The folks from Rogers Wireless have been calling me incessantly for the past week or two. They always call twice, from an unlisted Toronto number, and never leave a voice mail.
To get them to stop, I finally answered today. As I expected, they were trying to get me to sign on to a fixed-term contract by “offering” me a brand new phone.
Except my phone works fine. Sure, the plug for the charger needs to be jiggled a bit before it works, and the exterior buttons turn the ringer off when it’s in my pocket. But I can still make and receive calls and text messages.

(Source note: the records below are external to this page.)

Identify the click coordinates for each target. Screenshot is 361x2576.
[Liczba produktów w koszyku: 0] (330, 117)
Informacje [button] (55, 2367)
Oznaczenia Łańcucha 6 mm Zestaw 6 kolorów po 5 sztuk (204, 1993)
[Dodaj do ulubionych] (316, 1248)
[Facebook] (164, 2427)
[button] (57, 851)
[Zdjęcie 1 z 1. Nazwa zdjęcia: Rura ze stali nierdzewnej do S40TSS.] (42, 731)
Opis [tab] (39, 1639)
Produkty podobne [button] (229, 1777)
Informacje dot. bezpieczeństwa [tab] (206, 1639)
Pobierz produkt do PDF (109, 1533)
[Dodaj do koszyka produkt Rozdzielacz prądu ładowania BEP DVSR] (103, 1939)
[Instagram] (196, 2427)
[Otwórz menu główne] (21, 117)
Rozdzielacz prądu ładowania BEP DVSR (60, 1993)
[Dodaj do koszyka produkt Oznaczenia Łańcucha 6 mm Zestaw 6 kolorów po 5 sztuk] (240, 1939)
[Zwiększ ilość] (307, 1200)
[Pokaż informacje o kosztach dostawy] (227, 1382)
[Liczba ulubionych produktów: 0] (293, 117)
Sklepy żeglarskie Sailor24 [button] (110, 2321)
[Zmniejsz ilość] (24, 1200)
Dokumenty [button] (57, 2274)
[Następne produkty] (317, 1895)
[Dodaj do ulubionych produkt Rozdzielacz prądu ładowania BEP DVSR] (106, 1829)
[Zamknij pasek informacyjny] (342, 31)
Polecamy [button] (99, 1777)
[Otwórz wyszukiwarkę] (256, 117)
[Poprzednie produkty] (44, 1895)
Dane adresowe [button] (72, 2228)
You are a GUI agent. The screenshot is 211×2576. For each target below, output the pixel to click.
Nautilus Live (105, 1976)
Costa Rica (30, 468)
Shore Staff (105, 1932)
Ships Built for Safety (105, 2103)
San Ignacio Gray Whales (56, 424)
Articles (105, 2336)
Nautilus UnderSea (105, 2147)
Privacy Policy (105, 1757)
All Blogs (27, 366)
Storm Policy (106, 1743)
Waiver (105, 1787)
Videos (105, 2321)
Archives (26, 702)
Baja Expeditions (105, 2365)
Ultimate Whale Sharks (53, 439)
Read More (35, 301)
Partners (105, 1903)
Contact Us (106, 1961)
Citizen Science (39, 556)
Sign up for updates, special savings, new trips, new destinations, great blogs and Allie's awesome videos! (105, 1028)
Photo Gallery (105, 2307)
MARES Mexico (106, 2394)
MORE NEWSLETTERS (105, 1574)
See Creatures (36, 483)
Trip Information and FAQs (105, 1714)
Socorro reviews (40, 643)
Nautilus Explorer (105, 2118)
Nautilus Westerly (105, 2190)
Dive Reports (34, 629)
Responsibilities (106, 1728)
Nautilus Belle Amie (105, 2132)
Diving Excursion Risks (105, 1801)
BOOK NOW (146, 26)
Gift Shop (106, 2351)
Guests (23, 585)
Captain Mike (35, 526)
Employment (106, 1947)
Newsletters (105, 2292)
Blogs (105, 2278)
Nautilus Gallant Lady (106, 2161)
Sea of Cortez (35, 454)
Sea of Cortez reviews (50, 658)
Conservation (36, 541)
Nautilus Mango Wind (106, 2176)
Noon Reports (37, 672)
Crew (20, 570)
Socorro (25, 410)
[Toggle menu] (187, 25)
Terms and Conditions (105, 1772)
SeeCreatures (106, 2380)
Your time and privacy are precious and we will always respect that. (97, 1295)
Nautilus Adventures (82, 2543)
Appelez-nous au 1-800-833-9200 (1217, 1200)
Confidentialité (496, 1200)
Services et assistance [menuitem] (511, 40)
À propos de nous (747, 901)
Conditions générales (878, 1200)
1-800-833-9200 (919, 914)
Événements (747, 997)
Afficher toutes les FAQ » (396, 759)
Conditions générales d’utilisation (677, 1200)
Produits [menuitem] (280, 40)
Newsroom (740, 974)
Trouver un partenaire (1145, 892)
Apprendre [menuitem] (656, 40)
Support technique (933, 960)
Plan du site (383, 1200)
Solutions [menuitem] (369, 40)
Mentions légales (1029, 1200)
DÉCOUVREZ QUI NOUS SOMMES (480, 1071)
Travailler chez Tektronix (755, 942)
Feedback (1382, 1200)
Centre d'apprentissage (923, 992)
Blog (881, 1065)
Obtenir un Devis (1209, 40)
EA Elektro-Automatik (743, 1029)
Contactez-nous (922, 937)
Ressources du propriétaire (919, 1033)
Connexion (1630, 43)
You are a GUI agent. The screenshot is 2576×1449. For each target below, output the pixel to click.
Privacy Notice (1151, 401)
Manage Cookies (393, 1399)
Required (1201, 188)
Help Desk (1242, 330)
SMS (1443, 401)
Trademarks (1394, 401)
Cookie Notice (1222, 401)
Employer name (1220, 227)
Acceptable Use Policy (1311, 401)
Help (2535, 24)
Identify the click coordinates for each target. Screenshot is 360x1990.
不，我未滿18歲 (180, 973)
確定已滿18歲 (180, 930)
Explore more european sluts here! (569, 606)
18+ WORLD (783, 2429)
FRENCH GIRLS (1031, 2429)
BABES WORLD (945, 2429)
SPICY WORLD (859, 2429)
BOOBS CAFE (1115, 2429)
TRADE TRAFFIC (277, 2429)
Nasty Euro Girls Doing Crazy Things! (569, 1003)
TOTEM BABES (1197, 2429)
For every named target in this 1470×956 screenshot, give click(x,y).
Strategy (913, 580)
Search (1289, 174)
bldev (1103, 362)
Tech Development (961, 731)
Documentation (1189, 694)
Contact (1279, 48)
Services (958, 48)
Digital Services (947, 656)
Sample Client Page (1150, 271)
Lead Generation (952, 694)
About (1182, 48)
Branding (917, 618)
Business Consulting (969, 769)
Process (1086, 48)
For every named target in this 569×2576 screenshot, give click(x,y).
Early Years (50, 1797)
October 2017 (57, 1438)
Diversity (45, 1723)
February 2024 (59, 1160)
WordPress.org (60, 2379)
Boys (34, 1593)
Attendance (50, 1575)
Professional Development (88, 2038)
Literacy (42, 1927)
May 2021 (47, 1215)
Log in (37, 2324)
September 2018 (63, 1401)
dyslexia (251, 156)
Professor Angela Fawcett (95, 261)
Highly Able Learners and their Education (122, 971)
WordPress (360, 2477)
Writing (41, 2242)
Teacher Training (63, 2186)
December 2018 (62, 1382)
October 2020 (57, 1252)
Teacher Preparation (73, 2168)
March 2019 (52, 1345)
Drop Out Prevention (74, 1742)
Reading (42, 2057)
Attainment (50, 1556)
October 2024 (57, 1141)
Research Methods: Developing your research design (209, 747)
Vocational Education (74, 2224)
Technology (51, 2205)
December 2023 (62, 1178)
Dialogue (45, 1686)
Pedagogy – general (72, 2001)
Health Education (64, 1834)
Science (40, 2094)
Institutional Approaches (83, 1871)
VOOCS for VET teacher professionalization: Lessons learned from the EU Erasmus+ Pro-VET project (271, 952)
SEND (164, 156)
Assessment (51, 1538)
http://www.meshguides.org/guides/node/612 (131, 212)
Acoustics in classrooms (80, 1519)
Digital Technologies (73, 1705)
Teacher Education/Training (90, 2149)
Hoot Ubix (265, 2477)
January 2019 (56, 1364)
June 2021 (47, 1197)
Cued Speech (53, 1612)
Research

So I told the guy I wasn’t interested. Then he decides he wants to sell me on cool new features, but I’m happy with what I have.
I ask him if there’s anything he can offer me that would reduce my bill and keep the same features. Then he pulls out this “exclusive offer” where I get 100 daytime and 1000 evening/weekend minutes for $15 a month, $10 cheaper than my current plan (which also includes unlimited incoming calls). Knowing that I only use about 100 minutes a month anyway, I figure it’s worth it (evenings also start earlier, 6pm instead of 8pm). I tell him to go ahead.
He also gets me to change my features package for another one at the same price which gives me more text messages and has caller name ID.
But when he told me I’d have to sign on for 36 months, I hestitated. I don’t know where I’ll be in 36 months, and I don’t know if I’m ready to commit that much. No problem, he says, he can do it for 24 months instead (that’s apparently the minimum).
So in exchange for a 24-month commitment, my already cheap cellphone bill is now $10 cheaper per month, and I have more features.
So if Rogers is calling you to get you to sign a new contract, consider the following:
- If you’re happy with your phone, tell them that and see what kind of plan features you can get instead
- Ask them what they can offer you to reduce your bill instead of adding new features
- Don’t readily accept a 36-month contract. See if they’ll reduce the commitment to 24 months. (After those 24 months, you can bet they’ll be calling again to repeat the process.)
- Do a quick calculation in your head to see if it’s worth it. If they’re not offering a significant discount, don’t accept a new contract. Either get a new phone or tell them you’re thinking of switching to a new, cheaper provider.